La cuestión que la tarde había caído y felices y cansados emprendimos el regreso al refugio para comentar el suceso con Cifuentes.
Tenía entendido que no, efectivamente no estaban ascendidas, de modo que tuvimos en nuestro haber una «primera» (dividida en tres) ¿Y cómo las van a bautizar? Durante el regreso lo habíamos estado pensando. Caía de maduro que tenía que ser algo así como «los tres ???» ¿Y si les poníamos Tres Marías?, tuvimos el justificativo a mano: la mamá de Avo se llama María y mi hermana es María Isabel. Otras mujeres no teníamos que merecieran el honor por aquel entonces. A la tercera no le quedó más remedio y Cifuentes nos aprobó diciendo que en general cuando se mencionaba el grupo de agujas, se las llamaba así, tres Marías. No quedaba pues ninguna duda.
Lo curioso fue que en nuestra inocencia o estupidez (no sé muy bien cómo catalogarlo), obviamos escribir el comentario correspondiente en el libro del refugio y Cifuentes tampoco nos lo sugirió. Cuestión que nunca quedó oficialmente asentado en los libros del refugio; pero el mundillo escalador las reconoce hechas por primera vez por “Naccachian-Rey. Enero de 1963”.
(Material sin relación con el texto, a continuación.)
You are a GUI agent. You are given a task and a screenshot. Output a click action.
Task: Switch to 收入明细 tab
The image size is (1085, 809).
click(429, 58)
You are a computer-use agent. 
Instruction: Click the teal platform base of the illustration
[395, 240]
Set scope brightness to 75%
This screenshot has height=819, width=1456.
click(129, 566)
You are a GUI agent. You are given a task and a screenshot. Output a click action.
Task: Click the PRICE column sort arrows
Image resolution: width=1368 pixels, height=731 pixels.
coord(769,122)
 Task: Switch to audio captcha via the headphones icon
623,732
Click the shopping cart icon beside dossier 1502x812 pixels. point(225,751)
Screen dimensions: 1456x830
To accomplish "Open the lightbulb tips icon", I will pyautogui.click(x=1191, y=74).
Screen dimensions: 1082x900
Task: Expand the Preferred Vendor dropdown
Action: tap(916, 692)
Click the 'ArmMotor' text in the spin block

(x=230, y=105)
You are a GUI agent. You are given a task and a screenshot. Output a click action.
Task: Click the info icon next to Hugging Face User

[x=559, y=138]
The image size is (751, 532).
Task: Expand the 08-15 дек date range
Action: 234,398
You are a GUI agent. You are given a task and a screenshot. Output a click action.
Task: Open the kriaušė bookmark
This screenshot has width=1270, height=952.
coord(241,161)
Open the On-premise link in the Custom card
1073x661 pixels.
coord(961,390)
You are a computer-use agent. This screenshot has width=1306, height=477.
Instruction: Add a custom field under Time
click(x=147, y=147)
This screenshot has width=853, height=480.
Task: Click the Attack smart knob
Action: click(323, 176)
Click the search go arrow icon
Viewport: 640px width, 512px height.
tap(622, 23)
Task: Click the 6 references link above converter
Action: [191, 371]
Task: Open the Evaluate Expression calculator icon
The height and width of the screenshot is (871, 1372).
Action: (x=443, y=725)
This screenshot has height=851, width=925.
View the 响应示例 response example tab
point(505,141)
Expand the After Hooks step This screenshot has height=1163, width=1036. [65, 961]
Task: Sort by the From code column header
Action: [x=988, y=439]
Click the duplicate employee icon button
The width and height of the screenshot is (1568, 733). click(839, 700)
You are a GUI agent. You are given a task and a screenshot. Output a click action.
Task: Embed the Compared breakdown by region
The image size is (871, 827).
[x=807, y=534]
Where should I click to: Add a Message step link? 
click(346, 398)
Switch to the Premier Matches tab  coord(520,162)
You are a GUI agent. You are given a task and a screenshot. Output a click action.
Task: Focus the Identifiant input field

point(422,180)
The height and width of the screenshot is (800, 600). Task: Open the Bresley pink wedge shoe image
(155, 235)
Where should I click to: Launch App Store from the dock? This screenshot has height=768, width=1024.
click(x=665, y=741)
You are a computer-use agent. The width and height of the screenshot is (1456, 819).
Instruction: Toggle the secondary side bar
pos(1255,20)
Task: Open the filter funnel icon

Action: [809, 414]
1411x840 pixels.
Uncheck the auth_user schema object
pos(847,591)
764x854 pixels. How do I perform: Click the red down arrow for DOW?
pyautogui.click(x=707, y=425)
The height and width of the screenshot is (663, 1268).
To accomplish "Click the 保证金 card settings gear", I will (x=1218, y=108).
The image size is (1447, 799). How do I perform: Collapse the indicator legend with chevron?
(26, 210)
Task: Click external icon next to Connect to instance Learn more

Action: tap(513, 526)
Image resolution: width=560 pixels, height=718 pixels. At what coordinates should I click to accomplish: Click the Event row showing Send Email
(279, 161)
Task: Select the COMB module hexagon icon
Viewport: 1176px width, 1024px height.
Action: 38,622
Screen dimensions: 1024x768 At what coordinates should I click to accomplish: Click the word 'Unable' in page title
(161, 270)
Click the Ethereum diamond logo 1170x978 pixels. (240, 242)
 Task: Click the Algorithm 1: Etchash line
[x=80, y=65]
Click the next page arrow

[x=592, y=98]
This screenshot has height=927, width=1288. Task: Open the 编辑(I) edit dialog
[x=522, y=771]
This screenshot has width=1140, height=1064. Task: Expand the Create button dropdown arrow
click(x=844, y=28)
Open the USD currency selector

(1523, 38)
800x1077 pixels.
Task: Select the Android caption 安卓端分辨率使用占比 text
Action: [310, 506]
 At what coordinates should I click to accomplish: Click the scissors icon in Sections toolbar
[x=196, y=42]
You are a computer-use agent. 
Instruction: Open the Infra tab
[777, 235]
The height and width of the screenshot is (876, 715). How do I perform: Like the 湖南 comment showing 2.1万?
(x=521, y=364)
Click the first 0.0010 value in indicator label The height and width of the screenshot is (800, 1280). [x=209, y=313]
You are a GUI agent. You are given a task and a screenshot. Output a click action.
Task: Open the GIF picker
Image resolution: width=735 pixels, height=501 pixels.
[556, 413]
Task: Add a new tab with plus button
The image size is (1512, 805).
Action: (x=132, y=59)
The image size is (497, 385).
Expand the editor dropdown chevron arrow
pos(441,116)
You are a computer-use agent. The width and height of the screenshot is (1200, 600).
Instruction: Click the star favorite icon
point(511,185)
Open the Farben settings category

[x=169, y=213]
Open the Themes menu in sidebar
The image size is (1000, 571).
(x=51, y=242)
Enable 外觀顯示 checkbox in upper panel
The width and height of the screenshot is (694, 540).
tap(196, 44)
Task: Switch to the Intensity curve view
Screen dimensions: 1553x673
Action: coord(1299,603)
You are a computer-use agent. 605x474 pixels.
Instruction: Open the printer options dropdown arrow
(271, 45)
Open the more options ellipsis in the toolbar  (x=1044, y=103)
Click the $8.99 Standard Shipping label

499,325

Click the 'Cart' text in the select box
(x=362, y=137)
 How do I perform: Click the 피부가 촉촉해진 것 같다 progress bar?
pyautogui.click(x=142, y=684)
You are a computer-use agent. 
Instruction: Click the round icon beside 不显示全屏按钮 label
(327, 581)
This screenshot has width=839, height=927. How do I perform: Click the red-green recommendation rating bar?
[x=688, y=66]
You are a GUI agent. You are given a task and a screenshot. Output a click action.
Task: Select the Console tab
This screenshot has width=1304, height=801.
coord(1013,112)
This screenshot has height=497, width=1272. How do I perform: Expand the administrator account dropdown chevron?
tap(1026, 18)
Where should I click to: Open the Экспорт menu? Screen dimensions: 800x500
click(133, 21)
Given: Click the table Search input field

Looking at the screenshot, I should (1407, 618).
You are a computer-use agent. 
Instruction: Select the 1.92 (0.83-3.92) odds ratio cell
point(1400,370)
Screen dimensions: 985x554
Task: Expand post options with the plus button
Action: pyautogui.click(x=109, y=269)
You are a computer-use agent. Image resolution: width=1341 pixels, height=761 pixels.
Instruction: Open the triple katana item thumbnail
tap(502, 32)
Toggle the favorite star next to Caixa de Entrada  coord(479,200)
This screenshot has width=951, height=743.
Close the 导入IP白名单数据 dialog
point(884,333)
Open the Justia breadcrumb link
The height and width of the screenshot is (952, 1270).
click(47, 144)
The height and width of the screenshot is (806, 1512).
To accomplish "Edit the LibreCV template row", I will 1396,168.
No recuerdo haber hecho otra cosa importante como para mencionar para “las estadísticas”, pero tampoco es mi intención en este escrito, que más bien es un recuerdo a la fuerte vivencia junto a un amigo del alma, con el cual estuvimos suspendidos entre el cielo y la tierra con la alucinación que conllevan las escaladas. Ilusión siempre difícil de recrear para los demás, cuando se tiene que explicar el ¿por qué se escala?